:: TEXT TO READ
Sonay Kartal (born 28 October 2001) is a British tennis player.

Kartal has a career-high WTA singles ranking of  195 and a career-high doubles ranking of  559. She has won six ITF singles titles.

Career 
Kartal began playing tennis at aged six and has been playing on the ITF Women's World Tour since 2019. She has won 6 ITF titles.

2021: Comeback, First ITF title 
Kartal won her first title in November 2021, at the Antayla $15k event, beating Amarissa Toth 7-5, 7-5 in the final. This was shortly followed by her second title (and her first on hardcourts) at Monastir $15k, defeating former world no.40 Ayumi Morita in the final 6-1, 6-2. 

Kartal won the women's title at the UK Pro League with a 6-0, 6-1 win over Freya Christie in the final. She ended 2021 ranked 993.

2022: Ranking Rise, WTA and Grand Slam debut. Top 200. 
She followed up her success in late 2021 early in the 2022 season; winning her third title at $25k Birmingham with a 5-7, 6-3, 6-2 win over compatriot Talia Neilson Gatenby. She won a second consecutive $25k title in Glasgow, beating Czech player Barbora Palicova 7-6(5), 7-5.
::::
- SET TASK 1
Answer these questions from the text about Sonay Kartal:
(a) What is her career-high WTA singles ranking?
(b) Whom did she defeat in the final at Monastir?
(c) In which city did she win her second consecutive $25k title?
- SET TASK 2
Write out the records again line for line, starting at the line that contains "This screenshot has height=1335, width=750." and continuing through the end of the records, with both ends included.
:: RECORD SET
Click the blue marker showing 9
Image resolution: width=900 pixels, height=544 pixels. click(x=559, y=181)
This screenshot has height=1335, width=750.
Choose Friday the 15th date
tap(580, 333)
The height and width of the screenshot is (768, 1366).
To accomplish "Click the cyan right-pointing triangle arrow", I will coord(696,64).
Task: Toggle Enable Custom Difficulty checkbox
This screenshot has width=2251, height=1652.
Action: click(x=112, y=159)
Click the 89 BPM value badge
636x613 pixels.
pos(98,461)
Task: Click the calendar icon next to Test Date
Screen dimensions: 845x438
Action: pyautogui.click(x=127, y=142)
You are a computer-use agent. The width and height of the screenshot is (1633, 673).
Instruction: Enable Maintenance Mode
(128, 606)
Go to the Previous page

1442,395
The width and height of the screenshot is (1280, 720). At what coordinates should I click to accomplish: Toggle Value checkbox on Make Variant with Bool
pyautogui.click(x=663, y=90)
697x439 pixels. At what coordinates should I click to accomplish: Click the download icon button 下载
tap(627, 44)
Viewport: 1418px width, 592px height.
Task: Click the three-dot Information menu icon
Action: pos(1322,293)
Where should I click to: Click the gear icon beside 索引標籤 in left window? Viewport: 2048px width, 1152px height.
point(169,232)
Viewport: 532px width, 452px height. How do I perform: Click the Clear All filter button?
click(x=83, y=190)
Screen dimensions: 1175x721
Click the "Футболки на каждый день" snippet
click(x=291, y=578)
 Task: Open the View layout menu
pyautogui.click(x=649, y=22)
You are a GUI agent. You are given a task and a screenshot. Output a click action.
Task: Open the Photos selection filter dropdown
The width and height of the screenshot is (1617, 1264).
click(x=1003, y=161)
::::
- FULL SOLUTION 1
(a) 195
(b) Ayumi Morita
(c) Glasgow

- FULL SOLUTION 2
This screenshot has height=1335, width=750.
Choose Friday the 15th date
tap(580, 333)
The height and width of the screenshot is (768, 1366).
To accomplish "Click the cyan right-pointing triangle arrow", I will coord(696,64).
Task: Toggle Enable Custom Difficulty checkbox
This screenshot has width=2251, height=1652.
Action: click(x=112, y=159)
Click the 89 BPM value badge
636x613 pixels.
pos(98,461)
Task: Click the calendar icon next to Test Date
Screen dimensions: 845x438
Action: pyautogui.click(x=127, y=142)
You are a computer-use agent. The width and height of the screenshot is (1633, 673).
Instruction: Enable Maintenance Mode
(128, 606)
Go to the Previous page

1442,395
The width and height of the screenshot is (1280, 720). At what coordinates should I click to accomplish: Toggle Value checkbox on Make Variant with Bool
pyautogui.click(x=663, y=90)
697x439 pixels. At what coordinates should I click to accomplish: Click the download icon button 下载
tap(627, 44)
Viewport: 1418px width, 592px height.
Task: Click the three-dot Information menu icon
Action: pos(1322,293)
Where should I click to: Click the gear icon beside 索引標籤 in left window? Viewport: 2048px width, 1152px height.
point(169,232)
Viewport: 532px width, 452px height. How do I perform: Click the Clear All filter button?
click(x=83, y=190)
Screen dimensions: 1175x721
Click the "Футболки на каждый день" snippet
click(x=291, y=578)
 Task: Open the View layout menu
pyautogui.click(x=649, y=22)
You are a GUI agent. You are given a task and a screenshot. Output a click action.
Task: Open the Photos selection filter dropdown
The width and height of the screenshot is (1617, 1264).
click(x=1003, y=161)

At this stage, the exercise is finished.